Advanced practice registered nurses who provide counseling and care before, during and after pregnancy and childbirth are Certified Nurse-Midwives (CNMs).

They provide counseling services and care from pre-conception, through pregnancy and childbirth and into the postpartum period.

CNMs and their colleagues, including certified midwives (CMs) also provide primary health care that is family-oriented throughout the reproductive lives of their women clients.




The need for high-tech interventions for women during labor can be reduced by the services of a skilled midwife.

Midwives are also trained to assist in normal deliveries by utilizing the latest scientific procedures. CNMs attend approximately 10 percent of all non-induced vaginal births in the United States.

At all births in general, you will find a Certified Nurse-Midwife in attendance at 7 percent of them. A full 97 percent of these deliveries occur in hospitals, 1.8 percent happen in freestanding birth centers and 1 percent occur at home.

A common misconception is that midwives do nothing but assist with births. Unfortunately that just isn't true. Nurse Midwifery responsibilities require a whole lot of responsibility, and the education to become a Nurse Midwife can be extensive, due to their core responsibilities. Being in attendance at the birth is an integral and rewarding part of the job but it is only a fraction of what midwives actually do. CNMs/CMs spend about 10 percent of their time giving direct care to women who give birth and their newborns afterward.

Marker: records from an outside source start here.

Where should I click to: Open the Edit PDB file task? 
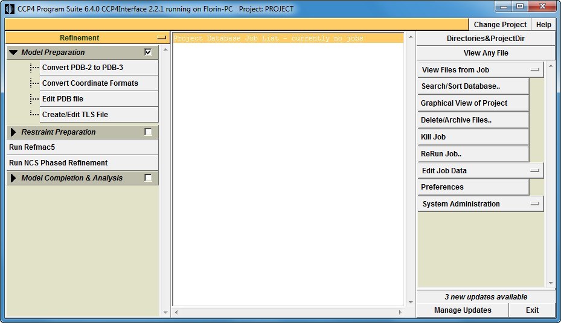63,99
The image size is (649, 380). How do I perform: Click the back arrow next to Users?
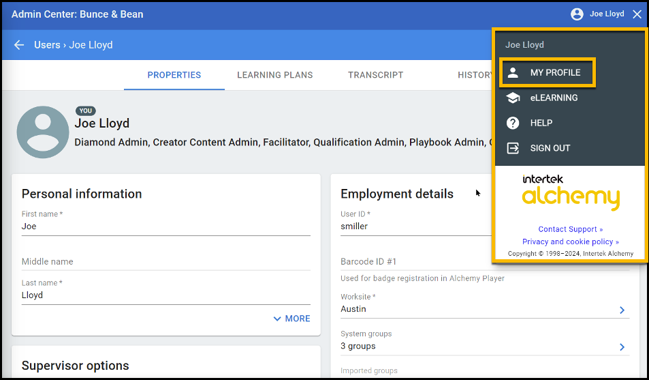click(x=19, y=45)
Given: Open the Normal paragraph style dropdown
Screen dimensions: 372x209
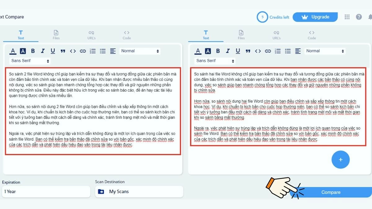Looking at the screenshot, I should coord(140,51).
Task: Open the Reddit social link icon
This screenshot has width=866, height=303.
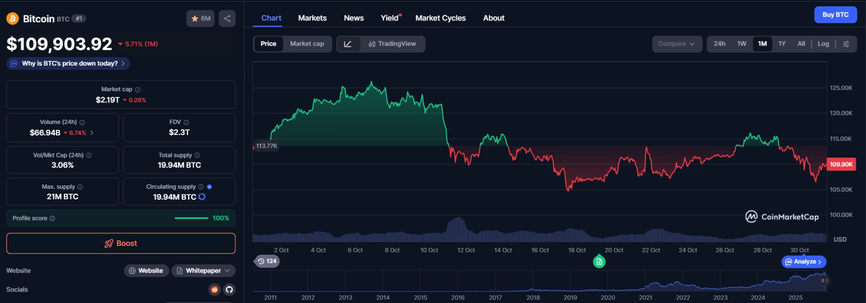Action: click(214, 289)
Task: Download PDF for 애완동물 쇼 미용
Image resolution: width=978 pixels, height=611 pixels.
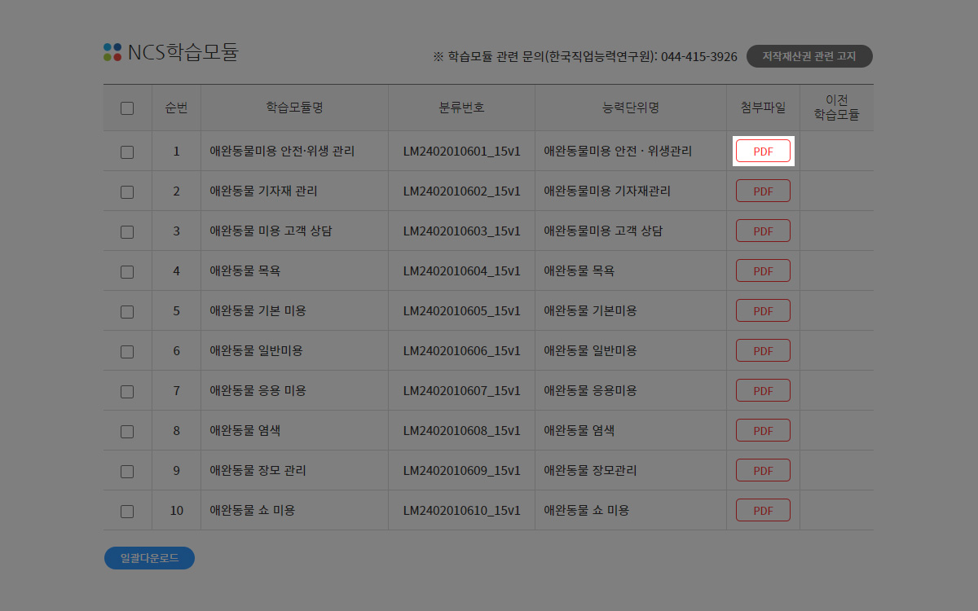Action: [x=763, y=511]
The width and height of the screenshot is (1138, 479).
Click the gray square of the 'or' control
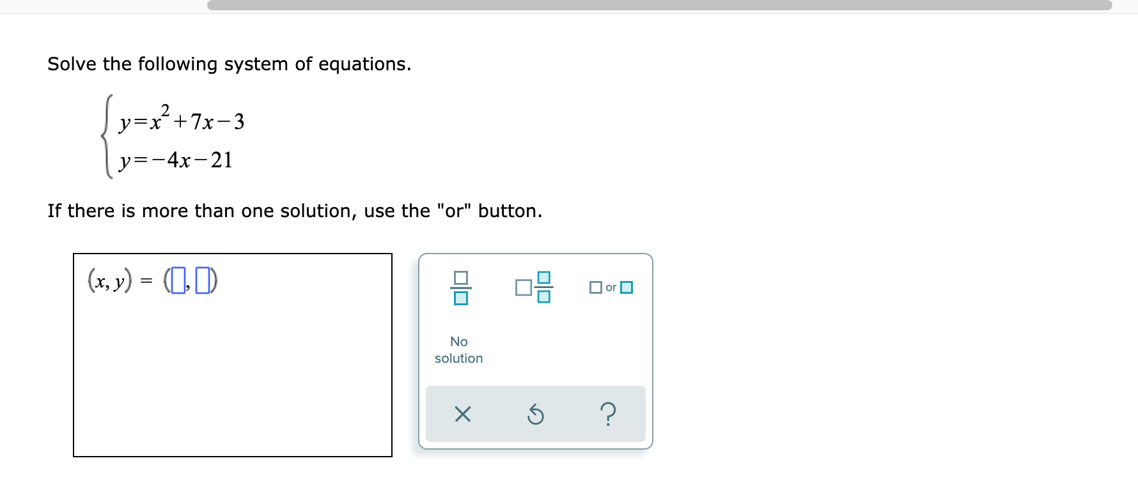[595, 287]
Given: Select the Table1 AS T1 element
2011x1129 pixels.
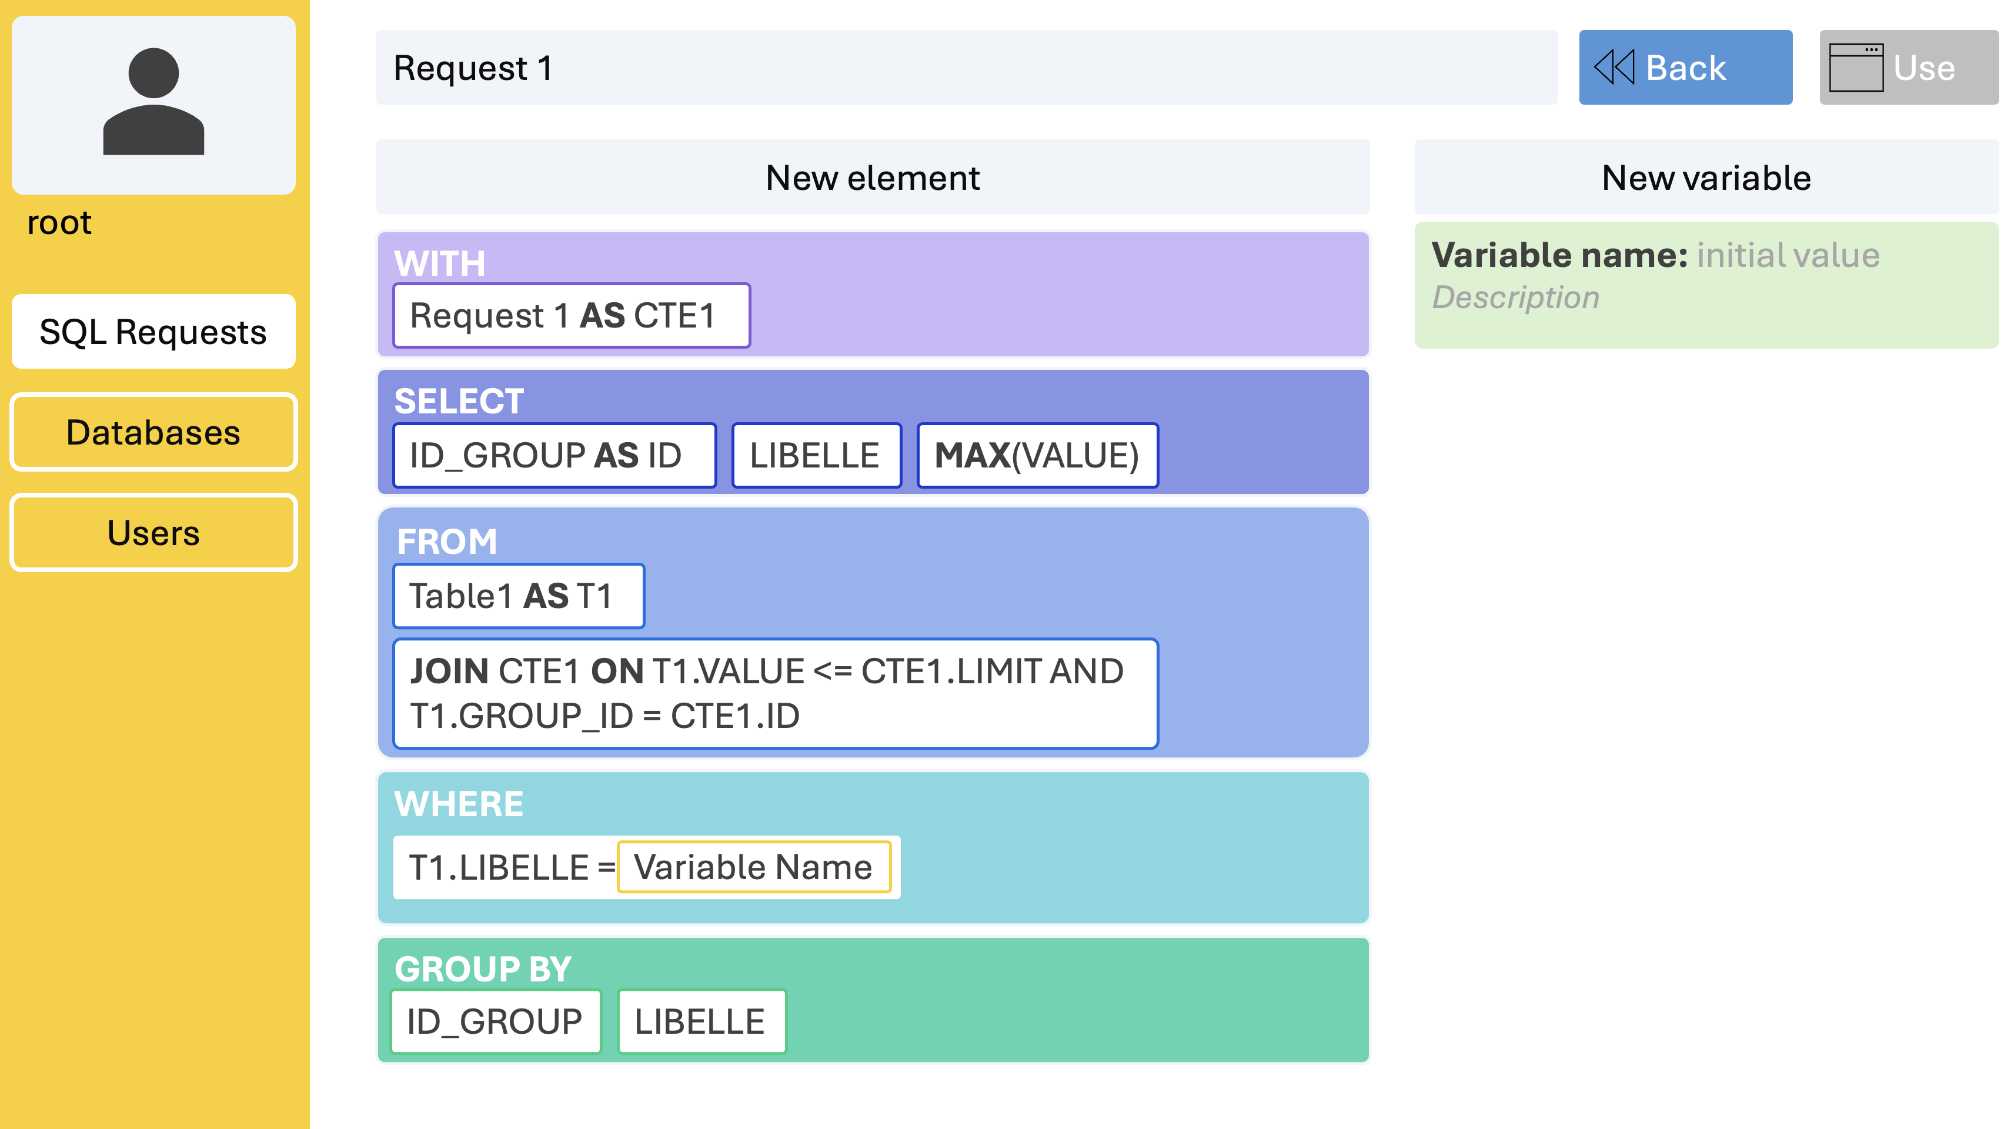Looking at the screenshot, I should click(x=519, y=597).
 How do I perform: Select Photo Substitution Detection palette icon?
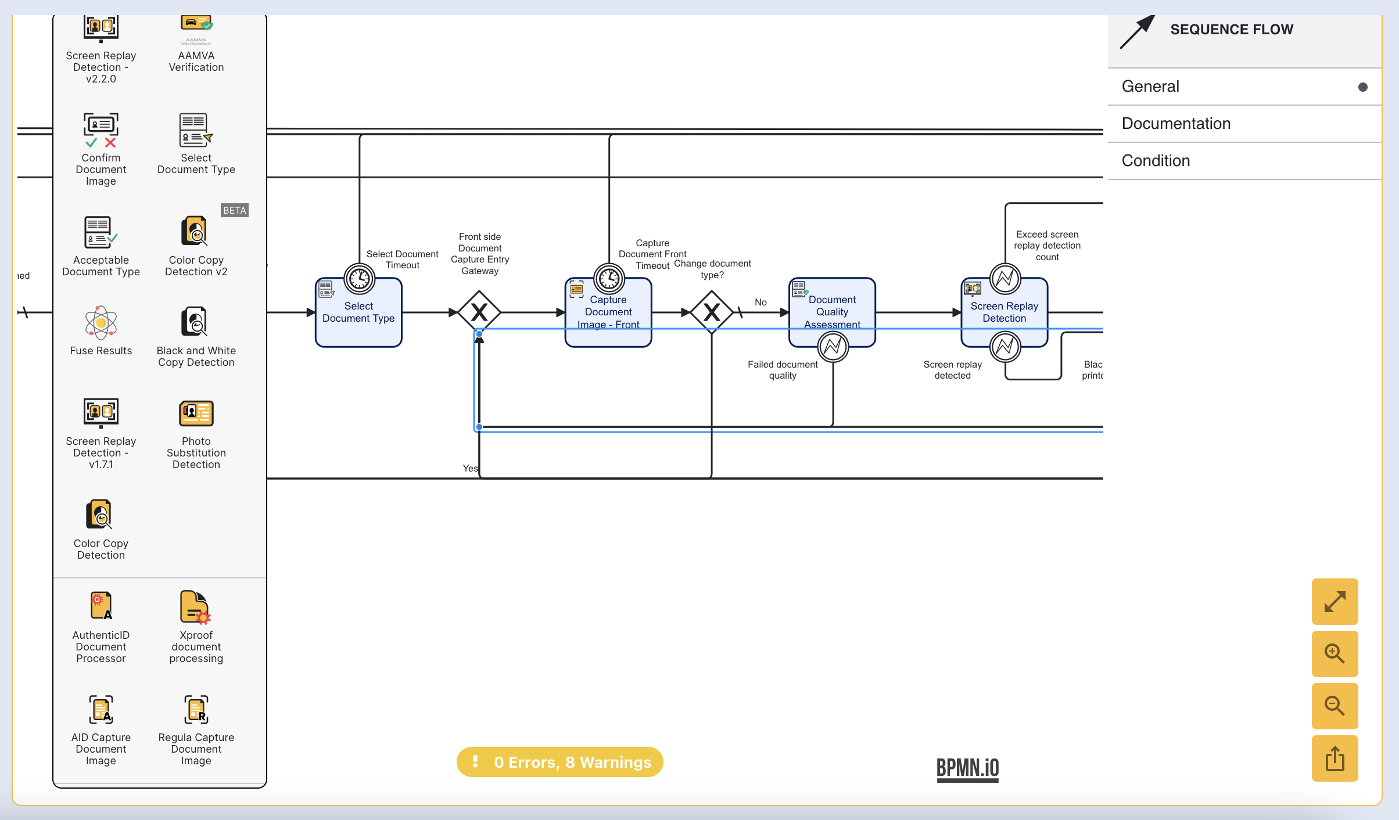(196, 413)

CNMs/CMs also provide routine care to women, in addition to the services they provide before, during and after pregnancy and childbirth. Approximately 90 percent of all the patient visits to a CNMs/CMs are for primary and/or preventive care. Routine gynecological services that may be provided by CNMs/CMs include:

  • Reproductive health visits and screenings

  • Annual exams and other regular gynecologic care

  • Peri-/post-menopausal management care

CNMs/CMs are highly trained, skilled health professionals who provide services in a variety of clinical settings. They diagnose and treat patients as well as providing referrals to a specialist when needed.

The CNM/CM is a vital member of the health care team. They collaborate closely with physicians to provide women with an optimal combination of primary and preventative care, which includes specialized serviced as needed.

Midwives come from all backgrounds and walks of life. Some earn their midwifery degree immediately after they graduate from college.

Others are former professionals in other areas, such as teaching, writing, missionary work, or general practice nursing who begin their midwife careers later.




Physical Endurance

Must be able to stand for long hours and move around constantly, as they are on their feet all the time and need to be able to respond quickly to situations as they arise.

Stress Management

They must manage the stress and pressure that comes with their job.


Being able to relate to patients on an emotional level and understand what they go through is super important for CNM/CMs because interact with women in vulnerable and painful situations.


Must be able to situate tasks and documents so as not to mix up records or medications.


They must communicate between patients and their families so they have to communicate clearly and relay information at a high level.


Becoming a nurse midwife and advancing in the field takes time, so it's important to take it slow and easy and save yourself a ton of anxiety.


Must pay close attention to handling drugs to avoid a mix up that may seriously harm a patient.

Critical Thinking

Must constantly be devising new ways of interacting with people, adapt to changes, and learn about the things a medical professional needs to know.


Working Conditions


CNMs and CMs may work in any of the following settings:

  • Private practice

  • Hospitals

  • Birthing centers

  • General health care clinics

  • Home birthing services

The opportunities for employment as a CNM or CM can be found in many different locales and environments, but there is an especially acute need for CNMs/CMs in areas that are underserved by all health professions in general.

Some of the different career opportunity options for CNMs/CMs include the following:

  • Clinical practice

  • Education

  • Administration

  • Research

  • Domestic and global health policy, including legislative affairs

  • Public hospitals

  • Private practices, including in-home birthing services

  • University settings, including teaching hospitals

  • Military hospitals and clinics

  • Public health clinics

  • International health programs and charities

The hours that a CNM/CM may work during a typical week will vary, depending on the type of care provided and the location.